Essentially, what the function does is create local pointer values for both the string pointer and the array pointer. It then extracts the first string from array2 and begins to walk through it to find a match for the first letter of the input string. If no match is found, the function will move on to the next string, until a full match is found or until it walks through the entire array2. It then returns to its calling environment.
I ran into some unexpected behavior. When I call the function (with the same arguments), after having already called it, the array pointer seems to point to exactly where it left off in the previous call.
For example, if I call compString("arp", array2, 5) then the function will flag a match starting at the a in harp.

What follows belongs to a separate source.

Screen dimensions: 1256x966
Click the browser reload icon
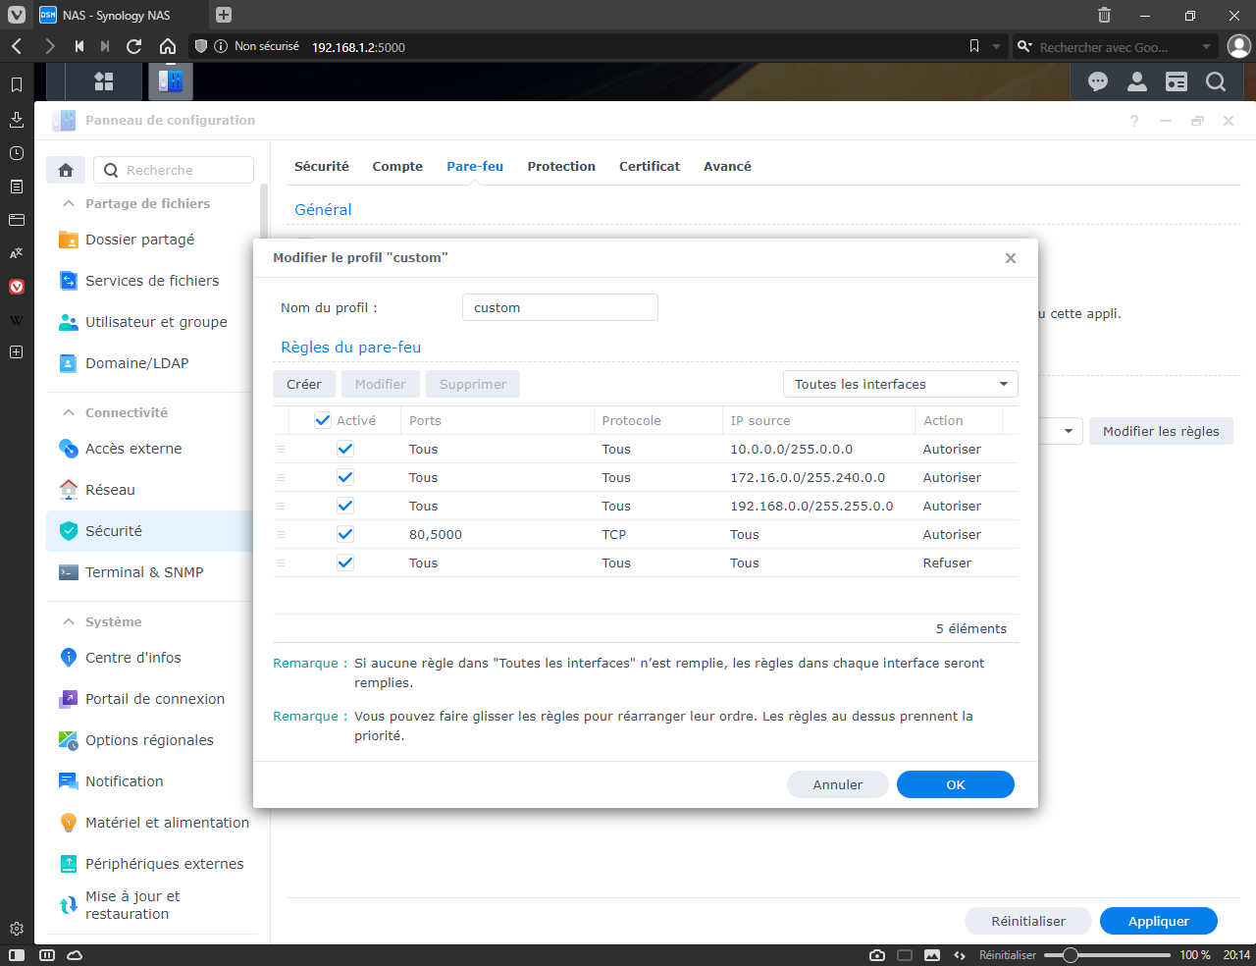[x=134, y=46]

Then, if I call compString("live", array2, 5), the function begins at the a in harp and goes to the end of the array without flagging a match.

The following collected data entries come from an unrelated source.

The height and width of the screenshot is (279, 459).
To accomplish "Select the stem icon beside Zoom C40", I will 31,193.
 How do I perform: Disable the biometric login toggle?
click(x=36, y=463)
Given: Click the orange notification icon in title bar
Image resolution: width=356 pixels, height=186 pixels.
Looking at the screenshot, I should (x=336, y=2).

Finally, when I call compString("strong", array2, 5), array2 is now pointing to garbage since it has already been iterated through, and does not flag a match.

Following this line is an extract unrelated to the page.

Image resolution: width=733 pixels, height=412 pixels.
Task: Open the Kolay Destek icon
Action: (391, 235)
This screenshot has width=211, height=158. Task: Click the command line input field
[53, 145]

Since one of the first things the helper function does is "localize" the pointers being passed (that is, create a local pointer variable and assign to it the value of the pointer being passed to the funcion, then iterate that local variable), I would assume that subsequent calls to the function wouldn't "save" the previous value of the pointer. Any pointers?
Source attached:
#include <stdio.h>
#include <string.h>
int compString(char *, char **, int);
int main(void)
{
int sz1 = 3;
int sz2 = 5;
char *p, *p2;
char *array1[] = {"arp\0", "live\0", "strong\0"};
char *array2[] = {"lively\0", "alive\0", "harp\0", "sharp\0", "armstrong\0"};
compString("arp\0",array2,5);
compString("live\0",array2,5);
compString("strong\0",array2,5);
}
int compString(char *arr1, char **arr2, int sz2)
{
printf("\n\n\n");
printf("WORD: %s\n",arr1);
int i = 0;
char *a1 = arr1;
char **a2 = arr2;
char *p;
char *p2;
printf("BEGIN ITERATION %d\n",i);
printf("Checking against word: %s\n",a2[i]);
while (i < sz2)
{
printf("%c\n",*a2[i]);
if (*a1 == *a2[i])
{
char *p = a1;
char *p2 = a2[i];
while ((*p == *p2) && (*p != '\0'))
{
++p;
++p2;
}
if (*p == '\0')
{
return 1;
}
else
{
*++(a2[i]);
if (*(a2[i]) == '\0')
{
++i;
printf("BEGIN ITERATION %d\n",i);
printf("Checking against word: %s\n",a2[i]);
}
}
}
else
{
*++(a2[i]);
if (*(a2[i]) == '\0')
{
++i;
printf("BEGIN ITERATION %d\n",i);
printf("Checking against word: %s\n",a2[i]);
}
}
}
return 0;
}
Your loop is causing an off-by-one error. What you want to do is looping through your array of 5 strings, so from 0 to 4. We can see that when you run all three tests because they somehow depend on the result on eachother (I didn't look into the comparing logic too much, it seems rather obfuscated).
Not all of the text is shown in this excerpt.